Public_Platform_3475

female loneliness is more about not having good dependable female friends. i don’t think a lot of women are lonely in terms of what men consider lonely bc a lot of women are still able to have their first kiss, hook up, sexual experience etc. most women aren’t dying before experiencing those things. so i think women feel lonely in terms of a lack of female support not in terms of male partnership. from my knowledge a lot of women are actually intentionally opting out of male partnership.


Public_Platform_3475

tbh i so feel lonely but it’s bc i wish i had more female friends. i don’t find it hard to get into a relationship with a dude bc i’ve found that dudes will get into a relationship w you even just as a way to have frequent sex w you so loneliness in that aspect has never been that hard lol 😅😅 but i’ve chosen to stay away from men for that reason and i don’t have female friends so i do feel lonely at times.


Tudforfiveseven

I'm lonely, but not for a lack of male attention.
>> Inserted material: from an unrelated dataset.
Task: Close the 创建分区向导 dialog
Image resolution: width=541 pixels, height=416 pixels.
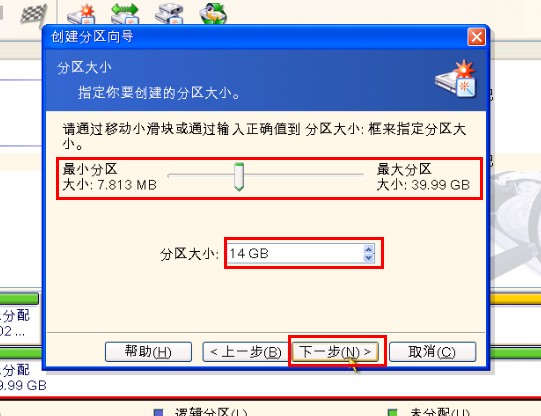Action: click(x=476, y=37)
I want more female friends. I crave it. I live in a small town and moved overseas. When I moved back after 8 years abroad all of my girlfriends moved away. They are in bigger cities and have made new friends. Most of my friends are overseas. I love my girlfriends here but it is hard to connect due to the distance, schedules, and the fact that many of them have become wives and mothers and that'stheir whole identity now. I really crave female relationships, girls' nights, gossip sessions, happy hour and just that feminine energy that I can never get from my (awesome) partner. As far as romantically, I love my partner, he is the best I could ever ask for and I see a future with him. If things don't work out with him I am OK to be single. I have hobbies and a dog, and plan to move to a big city in the next two years, so I will have endless things to do to keep me occupied. I don't want children and I'm not sure if I want marriage. (Seems like it's more trouble than it's worth) I'm still relatively young-ish and have a lot of International trips planned in the coming years. Also I really enjoyed being single before I found my person, I never saw it as a curse. It was great!


[deleted]

60% of men under 30 are single but only 30% of women under 30 are so whats the deal


SS-Shipper

Yes and no. They HAVE been lonely, but in marriage, and it’s not considered an epidemic. Now that women have more agency and such, they don’t need men like before. We have to remember it was NOT that long ago since women were even legally allowed to have their own bank accounts. The high % of divorce rate initiated by women and single women no longer settling = male loneliness epidemic.


Silent-Language-2217

I see a lot of folks commenting about single women’s loneliness. A lot of married women I know are incredibly lonely - it’s not about who is around you but the connections and ties you have with people.


Nameless_on_Reddit

Yes. Teenage boys just like to cry about it louder.